Records shown =

########################################

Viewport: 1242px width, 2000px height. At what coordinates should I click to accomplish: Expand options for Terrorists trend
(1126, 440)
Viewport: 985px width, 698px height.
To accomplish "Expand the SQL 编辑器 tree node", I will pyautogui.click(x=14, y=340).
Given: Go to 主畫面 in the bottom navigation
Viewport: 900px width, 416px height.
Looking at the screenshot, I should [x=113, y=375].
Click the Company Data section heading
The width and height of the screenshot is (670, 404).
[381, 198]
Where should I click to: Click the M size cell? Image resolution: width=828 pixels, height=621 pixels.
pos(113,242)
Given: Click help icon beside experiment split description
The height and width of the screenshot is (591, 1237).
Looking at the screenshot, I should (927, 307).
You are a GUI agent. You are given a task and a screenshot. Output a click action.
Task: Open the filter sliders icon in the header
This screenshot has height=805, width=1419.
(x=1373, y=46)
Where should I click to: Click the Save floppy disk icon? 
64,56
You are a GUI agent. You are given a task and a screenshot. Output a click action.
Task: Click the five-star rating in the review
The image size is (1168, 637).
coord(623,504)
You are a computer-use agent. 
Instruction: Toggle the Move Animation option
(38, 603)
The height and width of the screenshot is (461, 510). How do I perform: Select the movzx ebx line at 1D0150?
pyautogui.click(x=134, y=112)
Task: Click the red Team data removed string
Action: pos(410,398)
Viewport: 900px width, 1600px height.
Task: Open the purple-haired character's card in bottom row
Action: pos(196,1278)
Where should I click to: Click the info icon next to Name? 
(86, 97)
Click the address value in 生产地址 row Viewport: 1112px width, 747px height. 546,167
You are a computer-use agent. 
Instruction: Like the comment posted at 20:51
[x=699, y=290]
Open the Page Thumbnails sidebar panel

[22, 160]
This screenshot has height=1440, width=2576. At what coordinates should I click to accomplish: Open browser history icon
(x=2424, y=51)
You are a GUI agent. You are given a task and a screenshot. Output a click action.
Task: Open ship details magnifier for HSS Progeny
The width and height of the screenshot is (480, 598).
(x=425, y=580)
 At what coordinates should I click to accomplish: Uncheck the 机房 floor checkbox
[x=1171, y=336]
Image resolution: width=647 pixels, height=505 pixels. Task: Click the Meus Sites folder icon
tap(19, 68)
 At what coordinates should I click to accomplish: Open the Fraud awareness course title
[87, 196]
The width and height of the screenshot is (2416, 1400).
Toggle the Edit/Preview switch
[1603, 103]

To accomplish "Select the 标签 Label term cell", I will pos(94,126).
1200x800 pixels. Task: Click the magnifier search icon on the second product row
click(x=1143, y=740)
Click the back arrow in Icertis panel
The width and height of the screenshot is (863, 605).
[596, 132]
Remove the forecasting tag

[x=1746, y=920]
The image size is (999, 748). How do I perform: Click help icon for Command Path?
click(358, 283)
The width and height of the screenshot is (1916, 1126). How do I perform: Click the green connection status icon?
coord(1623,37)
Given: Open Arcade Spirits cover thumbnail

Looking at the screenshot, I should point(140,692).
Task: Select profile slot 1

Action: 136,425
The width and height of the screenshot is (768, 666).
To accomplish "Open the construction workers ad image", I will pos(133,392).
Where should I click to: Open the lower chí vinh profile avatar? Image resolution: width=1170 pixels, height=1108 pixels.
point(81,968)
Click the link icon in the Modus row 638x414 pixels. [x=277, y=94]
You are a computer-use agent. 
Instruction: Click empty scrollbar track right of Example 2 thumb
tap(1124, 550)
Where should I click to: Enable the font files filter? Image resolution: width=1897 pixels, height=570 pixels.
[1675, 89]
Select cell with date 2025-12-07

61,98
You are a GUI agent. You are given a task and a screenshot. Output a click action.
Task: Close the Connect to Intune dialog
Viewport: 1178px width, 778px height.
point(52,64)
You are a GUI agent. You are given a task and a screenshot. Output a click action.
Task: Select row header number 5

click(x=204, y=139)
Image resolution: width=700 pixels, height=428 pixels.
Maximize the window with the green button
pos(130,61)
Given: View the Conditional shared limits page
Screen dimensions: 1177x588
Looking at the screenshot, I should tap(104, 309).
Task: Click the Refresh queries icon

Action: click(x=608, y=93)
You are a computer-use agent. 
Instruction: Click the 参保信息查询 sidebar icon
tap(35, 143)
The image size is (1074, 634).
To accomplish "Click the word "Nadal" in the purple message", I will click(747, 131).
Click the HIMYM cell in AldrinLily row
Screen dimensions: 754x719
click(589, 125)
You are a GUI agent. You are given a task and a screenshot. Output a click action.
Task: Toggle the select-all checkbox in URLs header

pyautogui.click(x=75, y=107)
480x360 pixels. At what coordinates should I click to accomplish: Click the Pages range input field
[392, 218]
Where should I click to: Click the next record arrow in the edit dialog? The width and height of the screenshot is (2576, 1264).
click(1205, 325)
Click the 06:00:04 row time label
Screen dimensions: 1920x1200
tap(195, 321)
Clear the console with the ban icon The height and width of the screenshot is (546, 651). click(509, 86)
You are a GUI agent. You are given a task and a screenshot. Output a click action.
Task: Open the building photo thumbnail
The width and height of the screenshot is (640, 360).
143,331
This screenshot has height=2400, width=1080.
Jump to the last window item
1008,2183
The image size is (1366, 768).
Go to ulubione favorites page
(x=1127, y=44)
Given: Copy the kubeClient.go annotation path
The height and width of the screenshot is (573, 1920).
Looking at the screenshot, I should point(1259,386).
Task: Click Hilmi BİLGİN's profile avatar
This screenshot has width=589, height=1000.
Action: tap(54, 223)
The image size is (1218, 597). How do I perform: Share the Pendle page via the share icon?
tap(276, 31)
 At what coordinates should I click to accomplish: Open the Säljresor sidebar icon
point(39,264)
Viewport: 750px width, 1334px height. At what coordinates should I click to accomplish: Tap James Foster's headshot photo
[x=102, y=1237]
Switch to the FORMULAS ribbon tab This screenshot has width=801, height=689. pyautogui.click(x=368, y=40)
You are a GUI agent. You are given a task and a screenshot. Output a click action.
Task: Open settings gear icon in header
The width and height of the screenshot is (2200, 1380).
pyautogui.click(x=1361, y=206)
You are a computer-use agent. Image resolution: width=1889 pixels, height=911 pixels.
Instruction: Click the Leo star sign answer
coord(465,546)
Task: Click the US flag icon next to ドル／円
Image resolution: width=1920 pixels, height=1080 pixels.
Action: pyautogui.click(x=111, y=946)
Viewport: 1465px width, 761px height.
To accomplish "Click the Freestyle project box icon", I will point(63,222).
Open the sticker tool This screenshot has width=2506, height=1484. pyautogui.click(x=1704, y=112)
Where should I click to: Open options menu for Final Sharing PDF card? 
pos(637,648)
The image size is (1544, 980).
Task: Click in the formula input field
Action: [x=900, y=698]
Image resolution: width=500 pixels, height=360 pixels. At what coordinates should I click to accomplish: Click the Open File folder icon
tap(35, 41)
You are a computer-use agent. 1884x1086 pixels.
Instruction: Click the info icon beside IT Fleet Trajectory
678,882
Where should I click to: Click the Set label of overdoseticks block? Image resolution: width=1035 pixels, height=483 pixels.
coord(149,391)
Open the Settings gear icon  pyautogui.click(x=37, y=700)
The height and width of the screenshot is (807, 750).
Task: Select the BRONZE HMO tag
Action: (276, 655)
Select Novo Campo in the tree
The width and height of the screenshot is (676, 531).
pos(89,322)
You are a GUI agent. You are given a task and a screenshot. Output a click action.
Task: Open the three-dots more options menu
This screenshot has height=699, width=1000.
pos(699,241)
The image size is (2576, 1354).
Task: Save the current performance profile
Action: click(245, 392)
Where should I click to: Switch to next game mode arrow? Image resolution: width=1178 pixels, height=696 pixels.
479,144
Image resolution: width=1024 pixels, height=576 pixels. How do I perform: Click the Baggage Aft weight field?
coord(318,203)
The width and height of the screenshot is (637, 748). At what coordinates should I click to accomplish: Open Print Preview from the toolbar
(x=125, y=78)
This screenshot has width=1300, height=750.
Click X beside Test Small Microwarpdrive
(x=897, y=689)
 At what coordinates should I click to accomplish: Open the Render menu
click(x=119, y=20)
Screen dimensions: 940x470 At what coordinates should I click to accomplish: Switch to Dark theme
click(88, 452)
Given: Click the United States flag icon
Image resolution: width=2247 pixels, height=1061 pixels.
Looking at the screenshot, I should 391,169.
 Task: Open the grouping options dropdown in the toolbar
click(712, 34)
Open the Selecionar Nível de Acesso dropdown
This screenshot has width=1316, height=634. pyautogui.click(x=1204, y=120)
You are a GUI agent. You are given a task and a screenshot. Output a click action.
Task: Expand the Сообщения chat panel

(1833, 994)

########################################

Written exercise = How many lines of the rows above contain the word "gear"? Give only the number.

Output for this task = 2